## Excerpted records
□ □ □
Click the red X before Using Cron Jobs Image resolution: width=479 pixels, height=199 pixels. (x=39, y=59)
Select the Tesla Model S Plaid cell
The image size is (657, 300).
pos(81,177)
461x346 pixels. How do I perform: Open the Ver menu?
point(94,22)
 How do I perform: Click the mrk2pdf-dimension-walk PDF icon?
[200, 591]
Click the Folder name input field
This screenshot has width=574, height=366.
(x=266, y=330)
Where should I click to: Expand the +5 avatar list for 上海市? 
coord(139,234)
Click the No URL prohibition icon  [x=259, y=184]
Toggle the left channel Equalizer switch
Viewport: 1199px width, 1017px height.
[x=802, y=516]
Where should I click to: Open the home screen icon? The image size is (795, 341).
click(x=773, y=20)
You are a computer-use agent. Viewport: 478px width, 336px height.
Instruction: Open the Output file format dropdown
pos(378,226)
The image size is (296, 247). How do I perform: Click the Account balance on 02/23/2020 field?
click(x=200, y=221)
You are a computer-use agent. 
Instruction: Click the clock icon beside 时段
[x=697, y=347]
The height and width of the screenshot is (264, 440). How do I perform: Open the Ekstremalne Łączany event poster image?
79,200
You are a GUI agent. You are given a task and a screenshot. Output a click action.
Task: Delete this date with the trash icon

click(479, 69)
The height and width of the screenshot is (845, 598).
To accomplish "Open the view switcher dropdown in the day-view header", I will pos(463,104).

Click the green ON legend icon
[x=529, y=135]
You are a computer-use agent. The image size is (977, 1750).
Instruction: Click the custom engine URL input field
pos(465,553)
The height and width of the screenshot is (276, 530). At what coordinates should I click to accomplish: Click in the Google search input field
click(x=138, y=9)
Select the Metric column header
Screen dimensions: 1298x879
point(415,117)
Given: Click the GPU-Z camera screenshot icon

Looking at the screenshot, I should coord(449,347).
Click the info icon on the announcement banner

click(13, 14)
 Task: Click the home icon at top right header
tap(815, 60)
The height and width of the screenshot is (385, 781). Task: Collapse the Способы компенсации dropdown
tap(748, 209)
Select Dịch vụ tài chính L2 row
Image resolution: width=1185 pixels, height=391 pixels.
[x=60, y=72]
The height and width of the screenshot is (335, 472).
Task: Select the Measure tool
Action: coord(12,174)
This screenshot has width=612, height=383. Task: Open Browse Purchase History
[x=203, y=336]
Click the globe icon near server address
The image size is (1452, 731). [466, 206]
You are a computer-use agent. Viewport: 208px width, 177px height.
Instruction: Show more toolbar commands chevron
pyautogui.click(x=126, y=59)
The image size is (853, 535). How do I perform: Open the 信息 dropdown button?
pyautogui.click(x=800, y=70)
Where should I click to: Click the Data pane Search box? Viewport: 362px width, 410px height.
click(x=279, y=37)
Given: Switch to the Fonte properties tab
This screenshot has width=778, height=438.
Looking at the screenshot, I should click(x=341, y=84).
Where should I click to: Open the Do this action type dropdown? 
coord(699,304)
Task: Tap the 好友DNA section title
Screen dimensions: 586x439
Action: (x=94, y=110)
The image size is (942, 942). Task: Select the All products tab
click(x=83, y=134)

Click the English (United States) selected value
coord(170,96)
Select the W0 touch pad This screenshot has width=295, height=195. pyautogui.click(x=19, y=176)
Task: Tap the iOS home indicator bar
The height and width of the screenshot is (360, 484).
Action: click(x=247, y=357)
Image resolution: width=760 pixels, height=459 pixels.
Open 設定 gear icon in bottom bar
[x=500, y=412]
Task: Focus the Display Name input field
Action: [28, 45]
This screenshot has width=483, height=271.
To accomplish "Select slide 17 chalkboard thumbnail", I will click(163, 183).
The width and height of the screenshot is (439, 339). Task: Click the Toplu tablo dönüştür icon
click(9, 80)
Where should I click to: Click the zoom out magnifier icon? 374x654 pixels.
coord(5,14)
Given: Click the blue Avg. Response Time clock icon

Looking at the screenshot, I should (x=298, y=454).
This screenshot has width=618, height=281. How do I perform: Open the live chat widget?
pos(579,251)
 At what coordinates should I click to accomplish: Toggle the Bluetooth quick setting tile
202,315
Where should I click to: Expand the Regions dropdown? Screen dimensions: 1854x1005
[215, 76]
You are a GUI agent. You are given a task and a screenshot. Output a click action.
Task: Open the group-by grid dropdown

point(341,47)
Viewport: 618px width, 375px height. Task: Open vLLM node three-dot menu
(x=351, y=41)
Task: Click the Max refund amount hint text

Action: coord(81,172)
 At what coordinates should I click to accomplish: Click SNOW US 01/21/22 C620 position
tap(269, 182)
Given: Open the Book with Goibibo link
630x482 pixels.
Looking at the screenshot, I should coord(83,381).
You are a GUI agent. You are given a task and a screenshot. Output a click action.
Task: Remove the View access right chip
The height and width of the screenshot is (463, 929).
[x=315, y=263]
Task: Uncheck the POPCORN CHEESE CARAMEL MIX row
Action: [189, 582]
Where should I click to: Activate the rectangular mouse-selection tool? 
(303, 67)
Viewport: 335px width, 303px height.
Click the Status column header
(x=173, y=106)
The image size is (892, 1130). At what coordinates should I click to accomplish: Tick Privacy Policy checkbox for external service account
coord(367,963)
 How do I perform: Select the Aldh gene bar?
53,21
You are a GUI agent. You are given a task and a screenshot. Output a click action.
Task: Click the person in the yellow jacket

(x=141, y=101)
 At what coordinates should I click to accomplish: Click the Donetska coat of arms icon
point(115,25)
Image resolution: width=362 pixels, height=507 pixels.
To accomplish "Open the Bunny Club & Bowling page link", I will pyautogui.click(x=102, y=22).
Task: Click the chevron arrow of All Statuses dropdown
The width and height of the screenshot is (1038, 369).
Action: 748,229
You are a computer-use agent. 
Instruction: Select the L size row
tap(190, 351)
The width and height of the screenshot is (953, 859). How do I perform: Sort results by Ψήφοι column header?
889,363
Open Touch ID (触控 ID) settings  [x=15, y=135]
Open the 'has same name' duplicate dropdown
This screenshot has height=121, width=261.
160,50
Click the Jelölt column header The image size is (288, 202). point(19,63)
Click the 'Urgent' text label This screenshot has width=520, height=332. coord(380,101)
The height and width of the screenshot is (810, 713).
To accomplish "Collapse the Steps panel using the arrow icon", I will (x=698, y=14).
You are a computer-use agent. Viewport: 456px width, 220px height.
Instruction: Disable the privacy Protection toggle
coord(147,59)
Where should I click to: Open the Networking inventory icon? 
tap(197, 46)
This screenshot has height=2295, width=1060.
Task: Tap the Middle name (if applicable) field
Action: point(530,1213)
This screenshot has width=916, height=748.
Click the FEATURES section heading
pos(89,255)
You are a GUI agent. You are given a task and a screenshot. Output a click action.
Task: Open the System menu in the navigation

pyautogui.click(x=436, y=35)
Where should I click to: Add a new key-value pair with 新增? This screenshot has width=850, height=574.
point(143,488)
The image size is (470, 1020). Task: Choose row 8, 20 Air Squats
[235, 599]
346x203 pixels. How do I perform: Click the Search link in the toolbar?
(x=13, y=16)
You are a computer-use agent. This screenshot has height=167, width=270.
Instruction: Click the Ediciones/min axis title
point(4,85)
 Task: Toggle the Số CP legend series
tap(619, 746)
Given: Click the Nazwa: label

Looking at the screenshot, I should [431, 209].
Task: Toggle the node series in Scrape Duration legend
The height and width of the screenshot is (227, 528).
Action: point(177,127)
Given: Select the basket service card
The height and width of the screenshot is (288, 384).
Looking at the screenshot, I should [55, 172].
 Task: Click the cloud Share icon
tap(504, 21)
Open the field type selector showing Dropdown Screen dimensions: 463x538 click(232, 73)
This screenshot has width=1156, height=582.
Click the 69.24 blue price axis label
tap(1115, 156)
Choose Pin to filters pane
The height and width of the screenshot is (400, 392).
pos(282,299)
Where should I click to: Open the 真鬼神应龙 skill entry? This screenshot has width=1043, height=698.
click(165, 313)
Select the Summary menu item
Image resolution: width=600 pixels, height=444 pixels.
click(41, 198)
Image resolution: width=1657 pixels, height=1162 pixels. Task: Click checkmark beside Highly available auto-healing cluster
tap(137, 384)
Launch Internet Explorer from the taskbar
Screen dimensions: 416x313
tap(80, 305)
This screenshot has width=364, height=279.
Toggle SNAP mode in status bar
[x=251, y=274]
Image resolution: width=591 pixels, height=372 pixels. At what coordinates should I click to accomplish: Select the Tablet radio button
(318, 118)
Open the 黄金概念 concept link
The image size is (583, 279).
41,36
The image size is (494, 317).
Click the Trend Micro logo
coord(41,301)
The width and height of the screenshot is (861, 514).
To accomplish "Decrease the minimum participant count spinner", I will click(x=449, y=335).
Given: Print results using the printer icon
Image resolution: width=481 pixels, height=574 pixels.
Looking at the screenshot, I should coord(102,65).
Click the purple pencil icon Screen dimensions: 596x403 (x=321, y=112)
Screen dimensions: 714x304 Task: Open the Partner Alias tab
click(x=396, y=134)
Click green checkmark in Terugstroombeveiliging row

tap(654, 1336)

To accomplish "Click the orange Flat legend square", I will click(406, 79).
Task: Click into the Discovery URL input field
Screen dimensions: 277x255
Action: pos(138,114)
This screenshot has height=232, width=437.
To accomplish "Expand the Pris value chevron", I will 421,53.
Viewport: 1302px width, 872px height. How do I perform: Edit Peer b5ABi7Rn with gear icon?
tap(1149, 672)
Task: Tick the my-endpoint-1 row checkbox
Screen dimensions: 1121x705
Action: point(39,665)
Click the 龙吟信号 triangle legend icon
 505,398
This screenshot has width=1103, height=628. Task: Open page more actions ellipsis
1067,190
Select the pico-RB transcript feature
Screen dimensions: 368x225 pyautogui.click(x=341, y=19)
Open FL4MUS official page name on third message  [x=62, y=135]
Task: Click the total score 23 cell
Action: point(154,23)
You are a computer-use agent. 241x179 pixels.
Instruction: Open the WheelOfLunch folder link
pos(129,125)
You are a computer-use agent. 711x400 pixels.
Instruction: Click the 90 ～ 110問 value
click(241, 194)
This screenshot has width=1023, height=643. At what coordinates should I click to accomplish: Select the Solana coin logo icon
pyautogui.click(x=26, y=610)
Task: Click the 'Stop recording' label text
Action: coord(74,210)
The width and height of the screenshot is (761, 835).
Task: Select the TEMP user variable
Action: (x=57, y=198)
□ □ □
## Your goal
Your task is to restate, word for word, each line from the one that includes "This screenshot has width=1023, height=643." to the end of the records, with both ends included and nothing else.

## Exercise answer
This screenshot has width=1023, height=643. At what coordinates should I click to accomplish: Select the Solana coin logo icon
pyautogui.click(x=26, y=610)
Task: Click the 'Stop recording' label text
Action: coord(74,210)
The width and height of the screenshot is (761, 835).
Task: Select the TEMP user variable
Action: (x=57, y=198)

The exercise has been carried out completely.